The subliminal power that a random combination of numbers has on us has never been more consequential. The top-secret codes we all hold in this highly secured part of our memory: Social security number, credit card number, PIN numbers, ID numbers (and the list goes on), have become essential to our very existence. The recent information technology explosion has summarized the stories of our lives in four or nine simple digits so we can all be meticulously sorted in an immense electronic file cabinet that appears to be infallible. I call it the System. It contains volumes about our identity and proves to be a much more explicit reference to us than our first and last names which are starting to look more like mere formalities.

The trouble with that is the occasional complication with the System, the vicious glitch that can crumble our wonderful world of numbers. I bet Sen. Ted Kennedy can tell us about that, since the illustrious political icon that he is has been pulled aside for secondary screening and told he wouldn’t be able to board onto his plane because he had a “name likeliness with someone of concern.” I’m sure he would’ve never imagined, being a renowned senator, that he would ever be living a terrorist’s nightmare, but it happened. The System made it happen. The Secretary of Homeland Security apologized but his name couldn’t be automatically taken off the list: steps needed to be taken. Even with his high connections he had to suffer the aggravation imposed by the System.

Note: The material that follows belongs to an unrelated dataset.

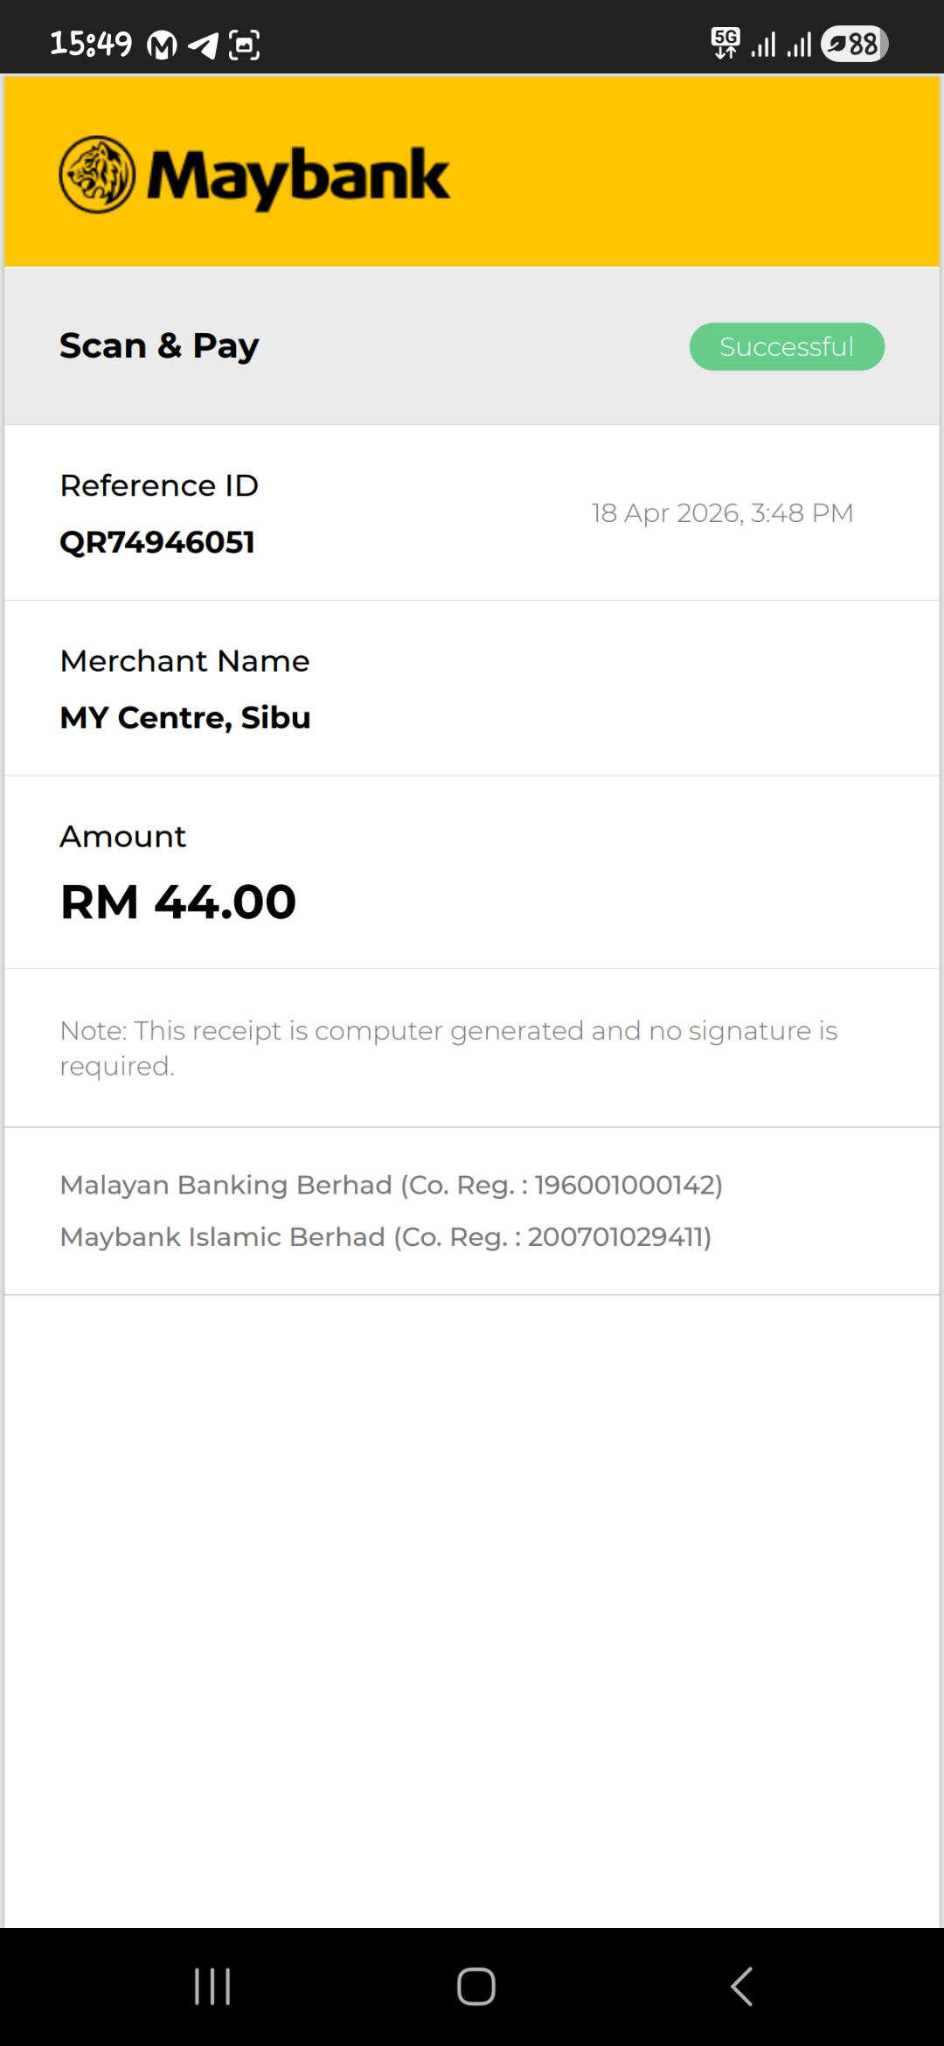The height and width of the screenshot is (2046, 944).
Task: Tap the Maybank tiger logo
Action: (x=97, y=175)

So if a high political figure of the world’s greatest nation can be held up as suspicious in his own country, what would happen if they made a mistake about some common college girl named Marli Lalanne who somehow got listed among the unwelcome? I predict I would be getting neither apology from Tom Ridge or even a chance to ask for one. The moral of this story is that we all need to be aware of the limits and casualties of the system and make sure we control its decisions, not the other way around, especially in sensitive sectors like homeland security.